Wilson realized they were being jammed, but by what? The Y-8? Probably, but they had to honor the threat fighters first.

Wilson selected his Sidewinder, but, with the Flanker pitching up into him, he couldn’t fish for a seeker-head lock. His HUD and helmet cueing system were a mess and told him nothing except he was being jammed. He retracted his throttles to idle as he approached the merge. Guns!

“Mullet, we’ve gotta engage with guns. Olive, how are you doing over there?”

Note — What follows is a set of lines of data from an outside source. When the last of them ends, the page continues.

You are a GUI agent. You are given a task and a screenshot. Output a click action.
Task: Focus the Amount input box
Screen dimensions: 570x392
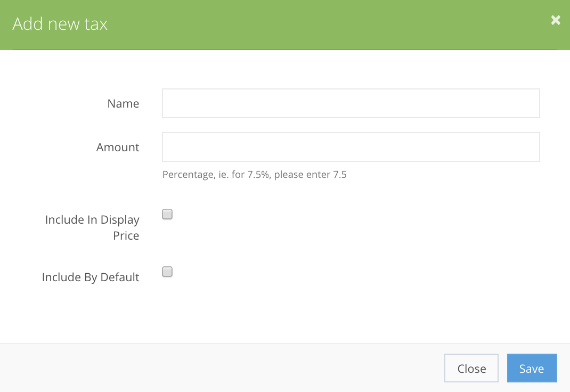[x=351, y=147]
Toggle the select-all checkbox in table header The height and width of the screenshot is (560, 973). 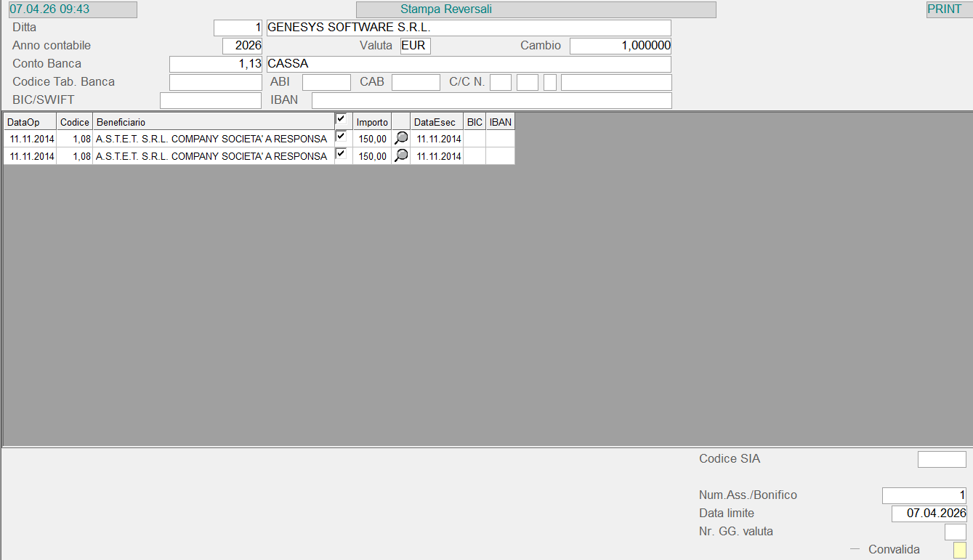(340, 119)

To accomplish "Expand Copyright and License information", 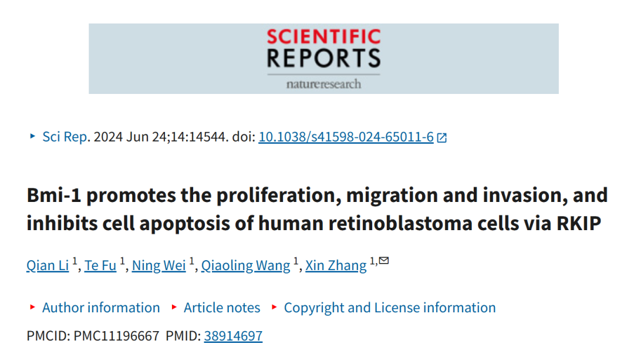I will [390, 308].
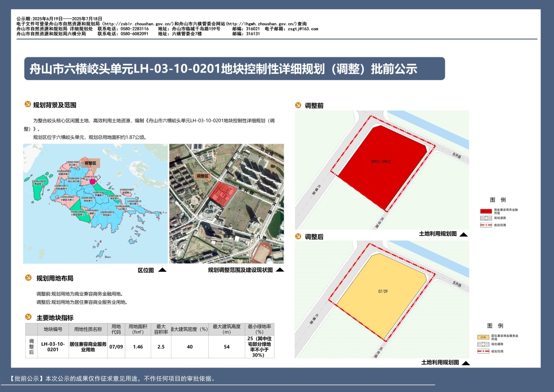Select the 规划道路 road legend symbol
Image resolution: width=554 pixels, height=392 pixels.
pyautogui.click(x=486, y=218)
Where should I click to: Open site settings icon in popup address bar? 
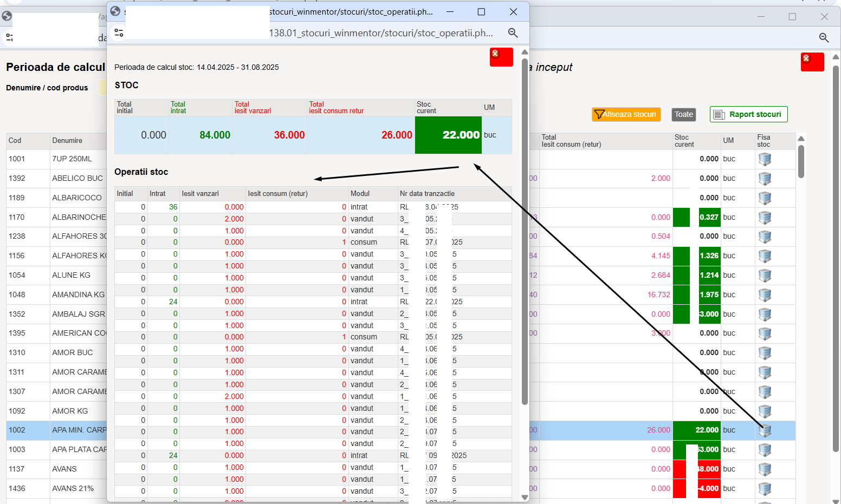(x=119, y=33)
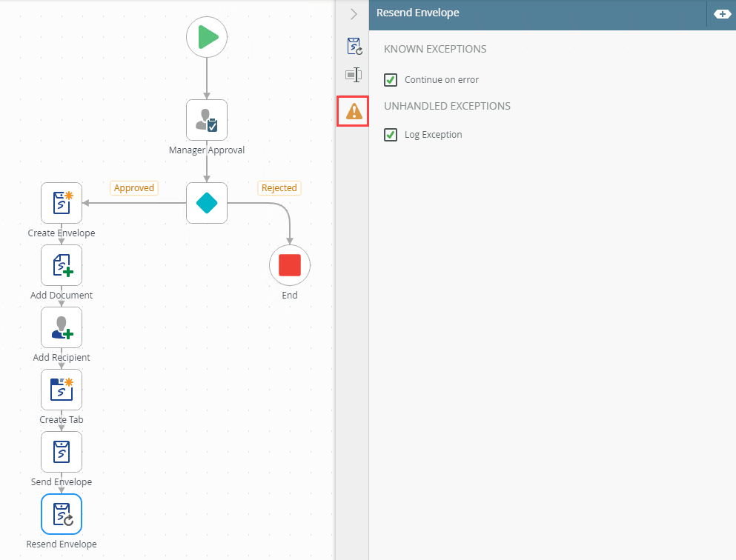Select the Add Document step
The width and height of the screenshot is (736, 560).
[62, 265]
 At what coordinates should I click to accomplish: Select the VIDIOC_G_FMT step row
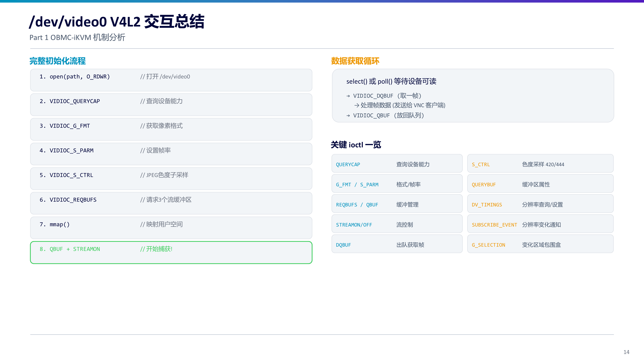point(171,129)
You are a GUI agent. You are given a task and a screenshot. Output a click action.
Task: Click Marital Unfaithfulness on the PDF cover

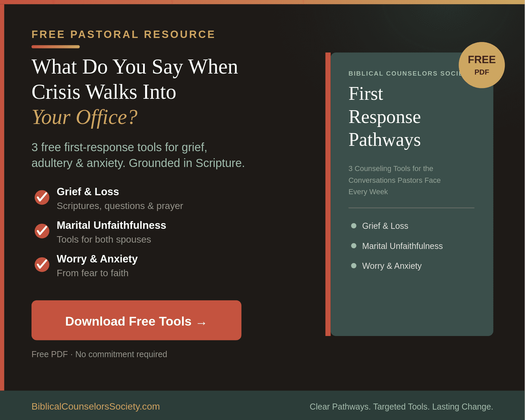pos(402,246)
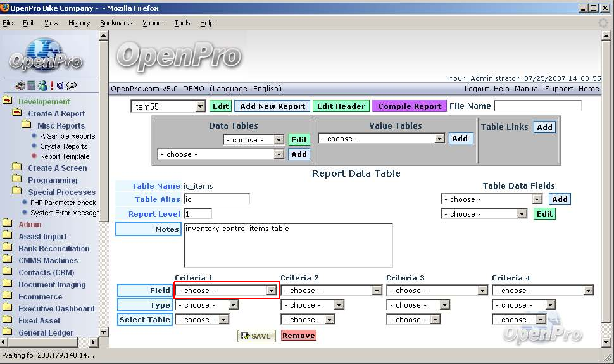Click into the File Name field
This screenshot has width=614, height=364.
coord(537,106)
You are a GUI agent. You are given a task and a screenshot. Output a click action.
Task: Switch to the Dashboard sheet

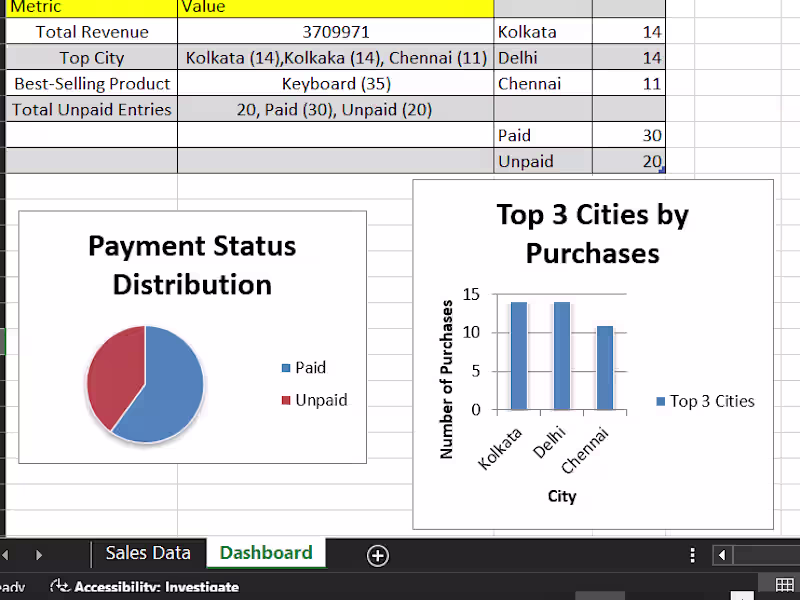coord(265,552)
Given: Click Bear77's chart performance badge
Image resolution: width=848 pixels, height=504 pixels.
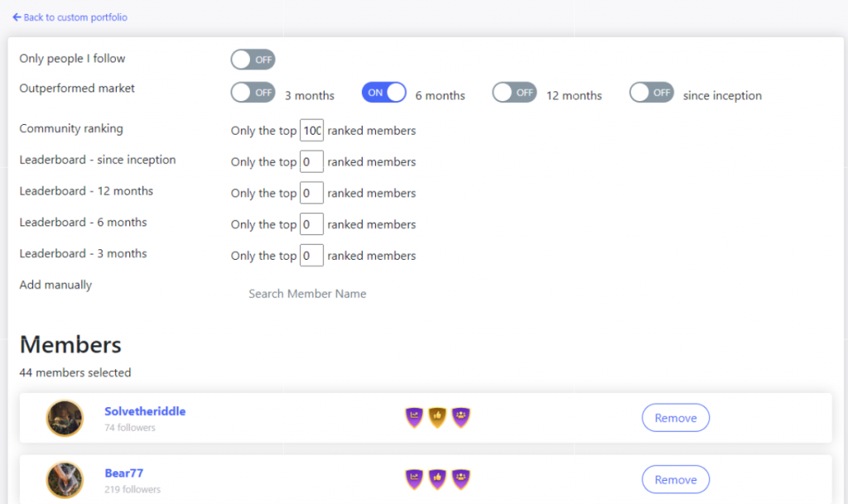Looking at the screenshot, I should point(414,479).
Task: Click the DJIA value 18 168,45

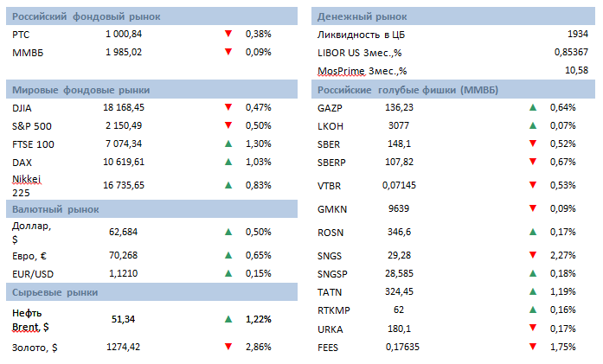Action: tap(124, 108)
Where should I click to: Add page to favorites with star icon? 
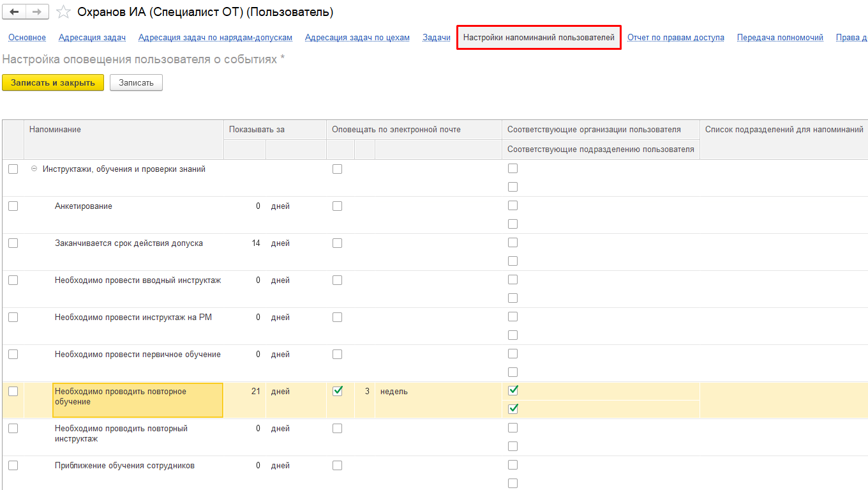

Before she could answer, Wilson saw the fighter nose-on: two huge intakes and the characteristic big white nose that meant a powerful radar on a big airframe. On one wingtip he detected an ECM pod. With aspect building, he maintained separation for a close pass, and, as he did, saw the white-helmeted pilots looking back at him. Pilots! It was not a J-11 but a naval Su-30, armed with what looked to be PL-12 radar-guided missiles. At the merge, he snap-rolled left and snatched the stick back, a maneuver that prevented the bandit from reversing on top of him.

As Wilson bled airspeed in high-g buffet, he saw the bandit going for Mullet about a half mile in trail. Bright fire burst from the bandit’s gun muzzle, and Wilson saw Mullet roll away from the head-on shot. “Sonofabitch!” someone transmitted.

Olive’s bandit pulled up and in to her, and, to counter, she pulled hard across the bandit’s six—oomph! — which drove her down into her seat as the airframe shook under the sustained g force. Like Wilson’s bandit, the Su-30 then pitched off onto the trailer, Size. Two multiplane engagements were now taking place inside two miles, with armed American noses sweeping one another as they chased after their prey.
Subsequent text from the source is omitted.